Excerpt provided:
= = =

The development of Sydney’s restaurant scene over the last 30 years has seen this city become a favourite food destination in the Asia Pacific region.

The abundance of fresh ingredients and people in the food industry have obviously played an important role in giving Sydney’s food and restaurant culture its vibrancy and excitement that it enjoys today.

However, I believe there is one very important criteria for a city to lay claim to being a “food destination” for food lovers. This criteria is specific dishes prepared by talented chefs that have tantalized the tastebuds of diners for many years. Over time, these dishes become synonymous with the chefs who created them and consequently an insignia of the restaurants. Ultimately, as these restaurants establish their reputation locally and abroad, the city becomes home to special dishes which entice food lovers from the world over to visit.

Thanks to these talented chefs, I can name at least six dishes that could be termed as “unique” to Sydney restaurants.

And tonight, I am going to taste one of them - fettuccine al tartufovofettuccine with cream, parmesan and fried truffle egg, the signature dish of Sydney’s Buon Ricordo.

Armando Percuoco of Ristorante Buon Ricordo

Armando Percuoco of Ristorante Buon Ricordo

At the helm of this iconic Italian restaurant in Sydney’s trendy Paddington is celebrity chef and owner  Armando Percuoco.

= = =

Requirement 1:
Revise the passage on Sydney's restaurant scene from the words "Thanks to these" through "Sydney’s Buon Ricordo.", putting "tomorrow" in place of "tonight".
The passage on Sydney's restaurant scene and the records come from unrelated sources.

Data shown:
= = =

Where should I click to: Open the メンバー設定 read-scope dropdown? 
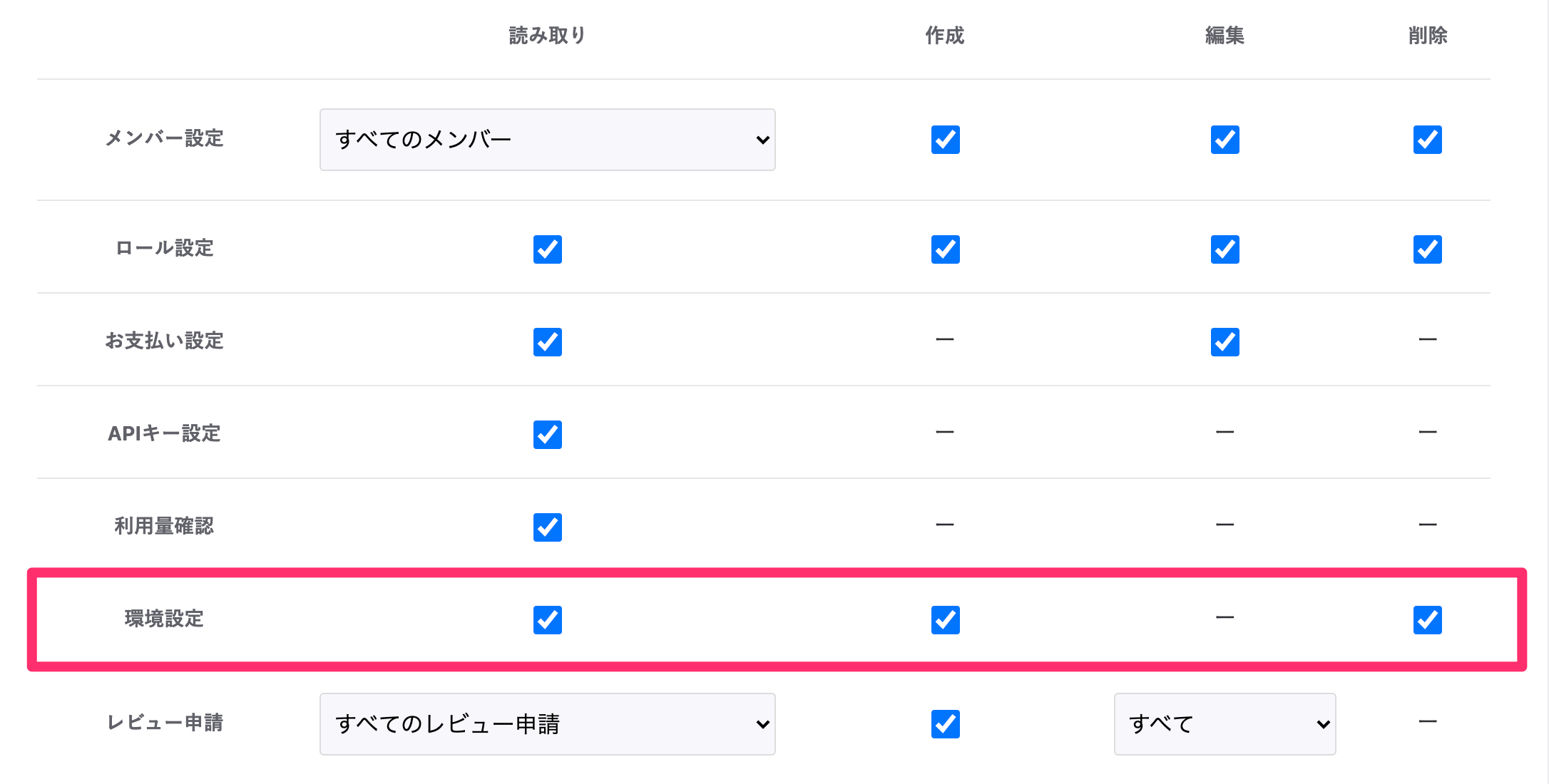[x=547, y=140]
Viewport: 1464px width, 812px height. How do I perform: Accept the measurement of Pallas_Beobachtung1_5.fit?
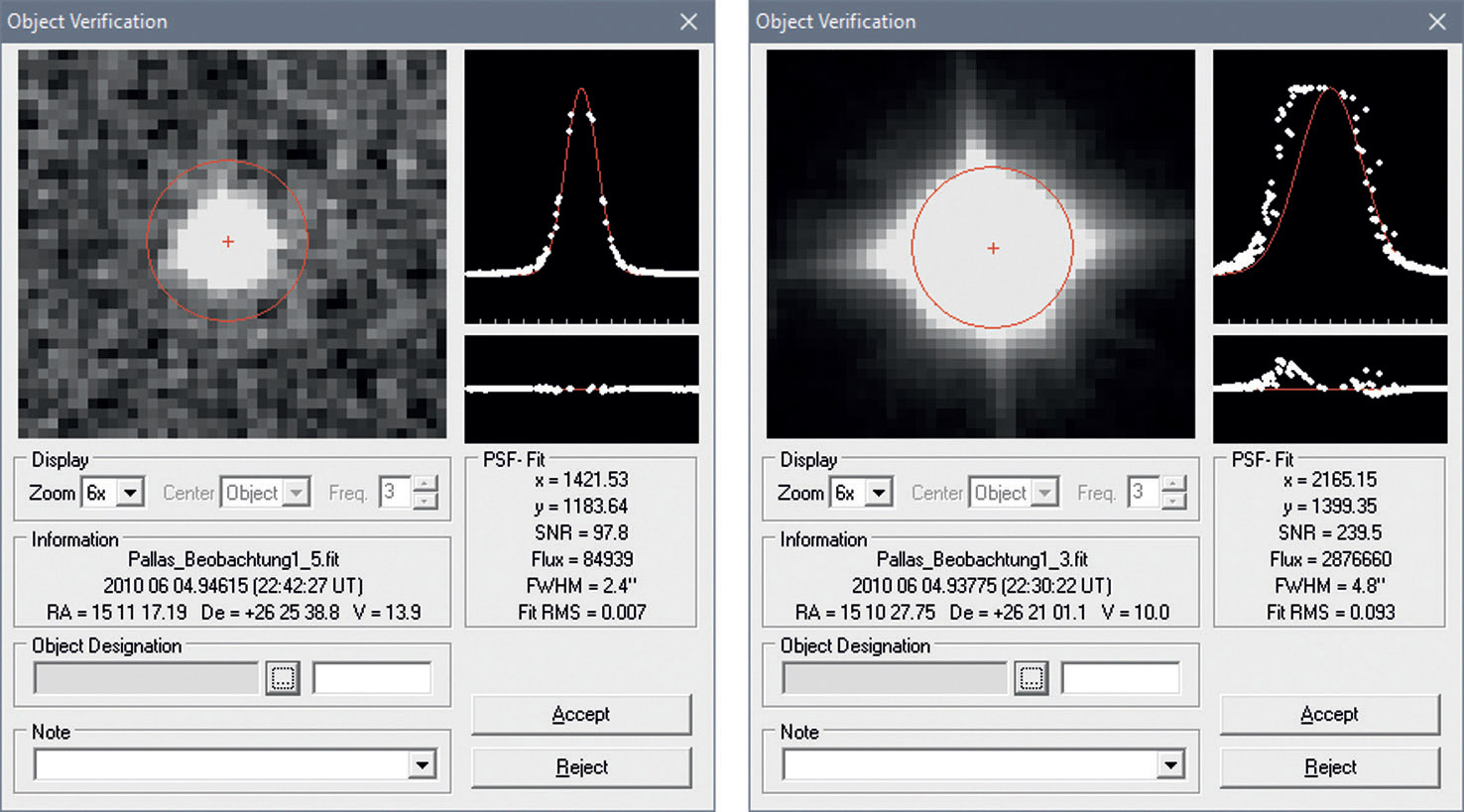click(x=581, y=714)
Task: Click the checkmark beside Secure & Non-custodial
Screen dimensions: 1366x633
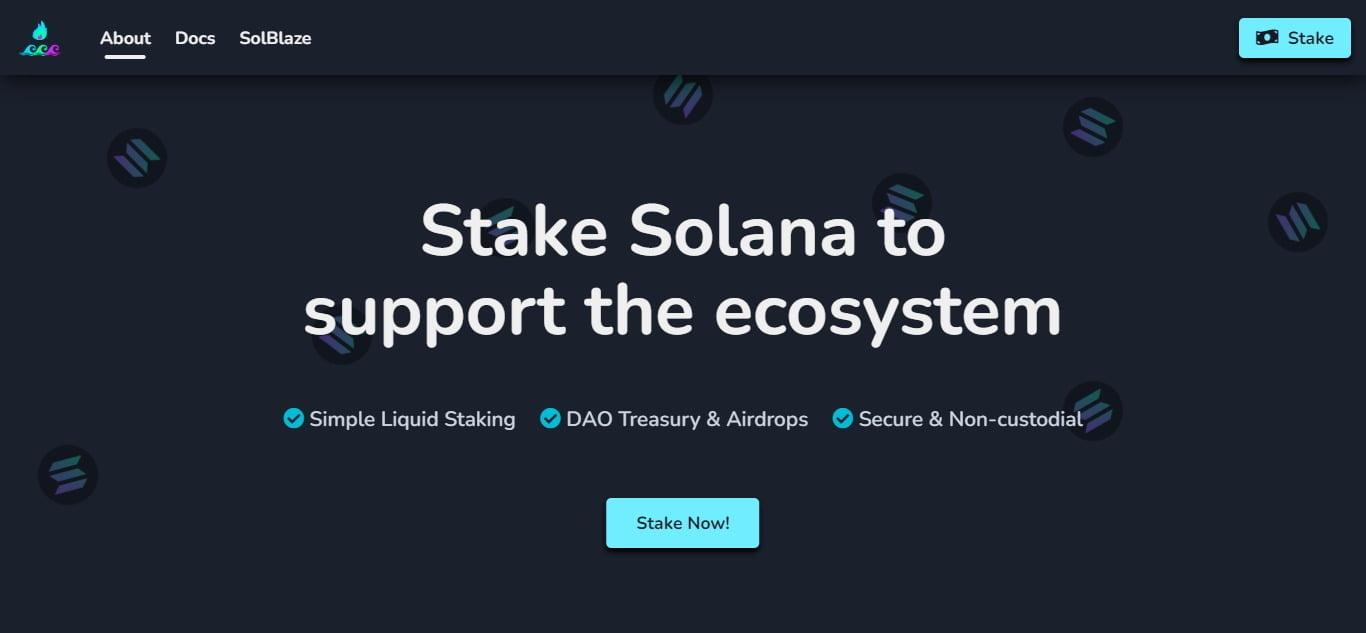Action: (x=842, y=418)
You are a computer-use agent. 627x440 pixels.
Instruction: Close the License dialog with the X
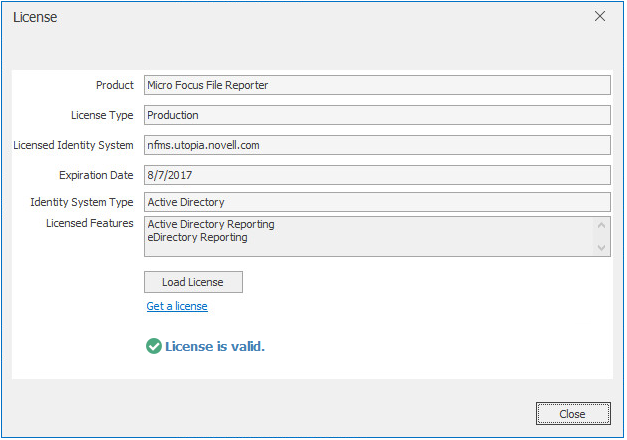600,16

= = =

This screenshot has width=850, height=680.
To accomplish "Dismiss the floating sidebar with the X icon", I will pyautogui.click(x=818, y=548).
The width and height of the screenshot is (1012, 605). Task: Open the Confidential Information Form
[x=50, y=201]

= = =

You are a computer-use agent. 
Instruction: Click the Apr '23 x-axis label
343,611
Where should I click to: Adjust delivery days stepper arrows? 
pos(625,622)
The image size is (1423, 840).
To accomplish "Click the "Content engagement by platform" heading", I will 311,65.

= = =

Requirement 2:
How many lines of the records contain the string "should"? Give only the number.

Written reply 1:
Thanks to these talented chefs, I can name at least six dishes that could be termed as “unique” to Sydney restaurants.

And tomorrow, I am going to taste one of them - fettuccine al tartufovofettuccine with cream, parmesan and fried truffle egg, the signature dish of Sydney’s Buon Ricordo.

Written reply 2:
2